Yeah, I believe I addressed this in that there weren't actually that many chases or gun battles. There were two major lengthy action sequences - the car scene about a third of the way through and the finale - but otherwise nothing major. It's okay to not like sequences like that, but you seem to assert that the film was made up primarily of those, which it really wasn't. The bulk of the film actually does consist of scenes that are driven by character and dialogue without that much in the way of overriding tension.
I didn't make a connection to the film, I didn't care about the characters, I didn't care about the story, I was never emotionally invested. I would have liked more on the Human Project element and the exploration of how society change with zero births....Yes it did mention that but not in a way that seemed relevant. It was as if the higher loftiness ideas were grafted onto a action sci fi film.

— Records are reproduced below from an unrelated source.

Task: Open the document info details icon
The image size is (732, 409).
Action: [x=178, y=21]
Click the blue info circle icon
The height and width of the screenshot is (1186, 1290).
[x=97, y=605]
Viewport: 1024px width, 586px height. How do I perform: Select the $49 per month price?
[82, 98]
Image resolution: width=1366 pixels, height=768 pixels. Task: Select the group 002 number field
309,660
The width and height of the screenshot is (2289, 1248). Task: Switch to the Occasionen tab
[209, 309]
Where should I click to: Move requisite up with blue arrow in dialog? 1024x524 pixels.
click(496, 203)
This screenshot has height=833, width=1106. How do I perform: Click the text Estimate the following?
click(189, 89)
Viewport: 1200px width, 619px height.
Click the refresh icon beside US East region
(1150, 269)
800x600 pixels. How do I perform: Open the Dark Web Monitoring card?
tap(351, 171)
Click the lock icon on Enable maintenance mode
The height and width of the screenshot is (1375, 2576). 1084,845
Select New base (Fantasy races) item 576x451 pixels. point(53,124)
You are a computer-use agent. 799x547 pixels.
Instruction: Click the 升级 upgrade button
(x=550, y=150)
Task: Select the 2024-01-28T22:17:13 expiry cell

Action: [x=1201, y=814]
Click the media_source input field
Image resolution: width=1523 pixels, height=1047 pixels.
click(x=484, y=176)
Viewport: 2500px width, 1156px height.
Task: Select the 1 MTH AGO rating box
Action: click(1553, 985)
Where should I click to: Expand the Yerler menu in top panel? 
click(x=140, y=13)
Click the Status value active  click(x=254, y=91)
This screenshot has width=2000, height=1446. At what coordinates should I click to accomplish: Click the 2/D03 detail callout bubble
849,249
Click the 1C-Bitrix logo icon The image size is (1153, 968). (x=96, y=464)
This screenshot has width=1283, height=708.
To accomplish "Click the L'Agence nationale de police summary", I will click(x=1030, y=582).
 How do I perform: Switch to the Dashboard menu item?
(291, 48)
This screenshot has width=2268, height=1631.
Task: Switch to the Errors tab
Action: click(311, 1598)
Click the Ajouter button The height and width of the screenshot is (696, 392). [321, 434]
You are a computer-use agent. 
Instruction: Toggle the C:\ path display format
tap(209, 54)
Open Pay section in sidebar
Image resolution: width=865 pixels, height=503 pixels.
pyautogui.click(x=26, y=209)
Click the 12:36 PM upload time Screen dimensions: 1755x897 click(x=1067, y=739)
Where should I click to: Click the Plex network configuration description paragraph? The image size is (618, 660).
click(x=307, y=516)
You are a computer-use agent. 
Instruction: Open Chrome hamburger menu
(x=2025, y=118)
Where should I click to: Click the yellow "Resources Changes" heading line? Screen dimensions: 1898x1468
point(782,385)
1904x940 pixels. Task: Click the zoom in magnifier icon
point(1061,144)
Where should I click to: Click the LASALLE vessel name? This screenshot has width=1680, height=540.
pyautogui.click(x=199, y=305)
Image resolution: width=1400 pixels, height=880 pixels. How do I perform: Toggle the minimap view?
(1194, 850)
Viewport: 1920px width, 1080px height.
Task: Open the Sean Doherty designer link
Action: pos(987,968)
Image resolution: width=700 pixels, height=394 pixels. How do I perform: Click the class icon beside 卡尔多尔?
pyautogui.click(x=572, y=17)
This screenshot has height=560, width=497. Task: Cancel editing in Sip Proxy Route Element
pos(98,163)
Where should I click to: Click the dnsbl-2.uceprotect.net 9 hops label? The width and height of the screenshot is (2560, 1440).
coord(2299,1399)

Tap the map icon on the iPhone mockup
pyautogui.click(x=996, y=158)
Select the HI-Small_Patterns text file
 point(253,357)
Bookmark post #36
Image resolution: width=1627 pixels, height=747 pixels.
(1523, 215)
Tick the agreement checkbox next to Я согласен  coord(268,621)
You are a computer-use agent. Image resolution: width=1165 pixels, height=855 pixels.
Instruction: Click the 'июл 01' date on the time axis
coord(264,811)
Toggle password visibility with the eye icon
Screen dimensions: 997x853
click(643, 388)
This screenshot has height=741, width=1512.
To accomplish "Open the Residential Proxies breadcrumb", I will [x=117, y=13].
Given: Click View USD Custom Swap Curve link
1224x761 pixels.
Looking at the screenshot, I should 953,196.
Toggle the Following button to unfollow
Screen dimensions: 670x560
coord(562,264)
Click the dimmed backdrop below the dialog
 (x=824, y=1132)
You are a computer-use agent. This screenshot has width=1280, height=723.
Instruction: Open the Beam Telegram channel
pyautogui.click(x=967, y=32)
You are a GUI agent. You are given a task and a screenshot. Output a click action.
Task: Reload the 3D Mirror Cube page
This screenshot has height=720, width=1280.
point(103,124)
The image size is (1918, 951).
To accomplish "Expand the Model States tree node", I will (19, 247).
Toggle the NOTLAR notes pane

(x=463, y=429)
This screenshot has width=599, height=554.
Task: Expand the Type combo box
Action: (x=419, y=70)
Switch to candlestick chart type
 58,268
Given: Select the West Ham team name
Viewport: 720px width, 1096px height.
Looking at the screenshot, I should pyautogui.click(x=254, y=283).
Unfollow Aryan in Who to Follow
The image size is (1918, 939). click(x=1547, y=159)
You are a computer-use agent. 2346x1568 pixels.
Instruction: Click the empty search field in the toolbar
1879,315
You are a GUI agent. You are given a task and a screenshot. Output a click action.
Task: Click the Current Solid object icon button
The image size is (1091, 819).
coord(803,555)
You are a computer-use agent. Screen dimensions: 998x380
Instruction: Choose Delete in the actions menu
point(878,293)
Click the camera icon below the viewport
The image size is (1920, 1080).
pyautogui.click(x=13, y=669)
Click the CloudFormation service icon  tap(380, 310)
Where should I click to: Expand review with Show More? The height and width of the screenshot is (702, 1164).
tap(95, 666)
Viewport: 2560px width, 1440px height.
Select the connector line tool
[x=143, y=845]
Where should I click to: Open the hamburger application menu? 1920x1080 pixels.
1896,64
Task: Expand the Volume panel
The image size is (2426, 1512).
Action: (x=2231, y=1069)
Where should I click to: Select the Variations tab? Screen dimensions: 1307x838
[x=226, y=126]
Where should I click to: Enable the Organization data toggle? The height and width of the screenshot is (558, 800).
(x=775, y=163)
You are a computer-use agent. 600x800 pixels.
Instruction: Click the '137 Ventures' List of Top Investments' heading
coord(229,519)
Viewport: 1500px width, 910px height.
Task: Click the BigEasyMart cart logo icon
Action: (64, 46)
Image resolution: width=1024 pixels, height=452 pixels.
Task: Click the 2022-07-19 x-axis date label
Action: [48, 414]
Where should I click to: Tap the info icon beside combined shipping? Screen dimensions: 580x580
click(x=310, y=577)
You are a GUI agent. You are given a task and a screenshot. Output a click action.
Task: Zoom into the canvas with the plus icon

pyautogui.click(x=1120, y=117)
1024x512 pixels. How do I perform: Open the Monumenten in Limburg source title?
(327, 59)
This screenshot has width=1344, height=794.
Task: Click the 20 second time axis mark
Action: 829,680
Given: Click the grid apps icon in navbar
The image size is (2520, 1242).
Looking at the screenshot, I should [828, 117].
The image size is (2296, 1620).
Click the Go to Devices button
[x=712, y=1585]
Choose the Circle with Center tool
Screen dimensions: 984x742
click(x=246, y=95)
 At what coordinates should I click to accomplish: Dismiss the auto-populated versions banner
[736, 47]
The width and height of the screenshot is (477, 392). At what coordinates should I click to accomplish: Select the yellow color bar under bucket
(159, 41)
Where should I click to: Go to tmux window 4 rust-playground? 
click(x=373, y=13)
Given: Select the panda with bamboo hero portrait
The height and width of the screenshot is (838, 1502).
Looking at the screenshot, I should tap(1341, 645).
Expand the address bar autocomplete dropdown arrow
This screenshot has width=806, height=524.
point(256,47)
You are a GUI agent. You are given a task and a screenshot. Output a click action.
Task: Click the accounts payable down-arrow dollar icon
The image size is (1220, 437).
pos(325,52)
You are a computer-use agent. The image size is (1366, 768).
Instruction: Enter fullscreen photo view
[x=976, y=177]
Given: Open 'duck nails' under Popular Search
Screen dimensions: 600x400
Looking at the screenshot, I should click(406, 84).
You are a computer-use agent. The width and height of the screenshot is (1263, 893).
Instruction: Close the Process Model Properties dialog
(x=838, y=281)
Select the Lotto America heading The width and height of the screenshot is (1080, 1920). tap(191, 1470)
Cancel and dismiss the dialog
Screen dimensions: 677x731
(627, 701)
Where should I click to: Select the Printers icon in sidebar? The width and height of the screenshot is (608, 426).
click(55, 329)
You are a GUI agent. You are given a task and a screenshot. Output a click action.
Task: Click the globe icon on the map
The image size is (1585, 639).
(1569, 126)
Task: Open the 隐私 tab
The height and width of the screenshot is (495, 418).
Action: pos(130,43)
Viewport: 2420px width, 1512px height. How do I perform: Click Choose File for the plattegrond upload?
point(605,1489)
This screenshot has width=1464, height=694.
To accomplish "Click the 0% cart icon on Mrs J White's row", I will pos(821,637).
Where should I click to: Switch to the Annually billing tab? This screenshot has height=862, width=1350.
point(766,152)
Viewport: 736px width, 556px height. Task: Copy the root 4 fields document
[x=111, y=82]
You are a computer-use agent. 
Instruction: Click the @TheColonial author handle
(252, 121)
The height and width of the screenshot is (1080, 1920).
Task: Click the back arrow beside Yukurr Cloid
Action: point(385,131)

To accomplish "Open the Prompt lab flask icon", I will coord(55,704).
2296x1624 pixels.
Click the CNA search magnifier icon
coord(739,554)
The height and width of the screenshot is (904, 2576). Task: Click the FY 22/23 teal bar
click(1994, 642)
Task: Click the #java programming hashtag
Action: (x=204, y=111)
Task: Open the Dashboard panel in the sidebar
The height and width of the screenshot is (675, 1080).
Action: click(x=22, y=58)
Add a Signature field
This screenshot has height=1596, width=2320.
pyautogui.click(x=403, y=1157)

Ah, well, that's a whole other thing. One of the best things about
Children of Men is how it didn't go over-the-top in its development of a childless society, but a large chunk of it was rooted in background details that bled over into the main narrative in a believable manner. There was the implication that much of the world had descended into chaos as a result of the pandemic and that Britain had maintained some degree of stability due to its incredibly fascist anti-refugee regime, which was extremely relevant to the story since not only was the first human baby being carried by such a refugee but that part of the heroes' escape involved breaking into a refugee camp.
The Human Project's near-irrelevance to the plot at large ends up being an extension of the film's meditation of the nature of faith - it's revealed that not even the people in contact with the Human Project know if it genuinely exists (with it being explained that communication with the project is achieved through a series of messengers to the point that it might very well be fabricated) and that the entire mission is based on the presumption that it
must exist, because otherwise what are they even fighting for? Having the Human Project exist as some ultimate and potentially impossible goal rather than a significant factor in the plot served the plot better as a result (especially when its existence was actually revealed at the absolute end of the film, and even then there's no telling whether or not their motivations were genuinely altruistic considering how untrustworthy the rebel group actually turned out to be). The fact that Clive Owen is willing to give up everything and die for this possibly hopeless cause is what matters.